▸ Activity
Lines to be reproduced exactly: the one that holds "Task: Click the scrollbar" and all those after it through the end of the data. Include no others.

*** Listed records

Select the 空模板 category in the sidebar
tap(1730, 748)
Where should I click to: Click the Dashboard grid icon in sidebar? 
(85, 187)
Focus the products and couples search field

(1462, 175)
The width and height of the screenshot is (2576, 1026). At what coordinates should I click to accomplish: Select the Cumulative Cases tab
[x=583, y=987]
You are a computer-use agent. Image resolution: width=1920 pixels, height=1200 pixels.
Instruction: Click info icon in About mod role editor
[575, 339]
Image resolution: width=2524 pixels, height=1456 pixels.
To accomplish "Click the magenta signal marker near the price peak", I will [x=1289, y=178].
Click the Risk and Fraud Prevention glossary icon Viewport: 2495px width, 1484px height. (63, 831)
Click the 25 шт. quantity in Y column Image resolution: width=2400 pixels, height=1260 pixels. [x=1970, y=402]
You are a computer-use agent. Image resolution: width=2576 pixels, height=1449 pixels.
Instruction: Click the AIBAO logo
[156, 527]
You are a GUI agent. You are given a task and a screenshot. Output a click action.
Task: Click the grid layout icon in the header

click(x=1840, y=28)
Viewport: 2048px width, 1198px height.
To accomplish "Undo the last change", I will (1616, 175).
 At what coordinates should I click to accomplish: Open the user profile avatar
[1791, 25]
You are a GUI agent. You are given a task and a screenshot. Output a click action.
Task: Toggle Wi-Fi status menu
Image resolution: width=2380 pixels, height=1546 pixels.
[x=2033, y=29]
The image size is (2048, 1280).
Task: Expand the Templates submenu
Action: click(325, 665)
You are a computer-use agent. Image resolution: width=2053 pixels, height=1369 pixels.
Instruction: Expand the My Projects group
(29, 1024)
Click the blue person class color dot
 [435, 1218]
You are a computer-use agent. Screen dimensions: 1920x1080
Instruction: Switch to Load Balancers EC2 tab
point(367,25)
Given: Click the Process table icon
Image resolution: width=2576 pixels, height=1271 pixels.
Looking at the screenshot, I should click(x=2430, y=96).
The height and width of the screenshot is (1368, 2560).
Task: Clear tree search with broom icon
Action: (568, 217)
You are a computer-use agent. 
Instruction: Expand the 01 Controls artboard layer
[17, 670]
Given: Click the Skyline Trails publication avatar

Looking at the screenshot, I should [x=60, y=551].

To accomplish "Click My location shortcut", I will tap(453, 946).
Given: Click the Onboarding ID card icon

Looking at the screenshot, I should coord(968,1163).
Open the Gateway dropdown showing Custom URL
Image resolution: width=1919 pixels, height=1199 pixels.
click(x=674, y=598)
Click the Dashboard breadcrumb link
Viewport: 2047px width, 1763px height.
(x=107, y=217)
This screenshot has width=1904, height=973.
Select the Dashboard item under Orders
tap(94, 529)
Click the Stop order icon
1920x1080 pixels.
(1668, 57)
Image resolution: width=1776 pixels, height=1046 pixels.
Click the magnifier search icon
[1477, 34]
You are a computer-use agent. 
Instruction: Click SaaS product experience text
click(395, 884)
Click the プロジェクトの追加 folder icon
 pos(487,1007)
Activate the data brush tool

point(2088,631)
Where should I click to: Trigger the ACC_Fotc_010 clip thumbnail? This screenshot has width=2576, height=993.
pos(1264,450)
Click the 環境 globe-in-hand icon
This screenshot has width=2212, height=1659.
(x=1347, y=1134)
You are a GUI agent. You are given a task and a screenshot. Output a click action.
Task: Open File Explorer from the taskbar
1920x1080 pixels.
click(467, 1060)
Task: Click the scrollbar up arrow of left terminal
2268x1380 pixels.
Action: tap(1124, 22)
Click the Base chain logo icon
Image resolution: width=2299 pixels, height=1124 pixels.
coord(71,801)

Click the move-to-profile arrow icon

******

▸ Task solution
Task: Click the scrollbar up arrow of left terminal
2268x1380 pixels.
Action: tap(1124, 22)
Click the Base chain logo icon
Image resolution: width=2299 pixels, height=1124 pixels.
coord(71,801)

Click the move-to-profile arrow icon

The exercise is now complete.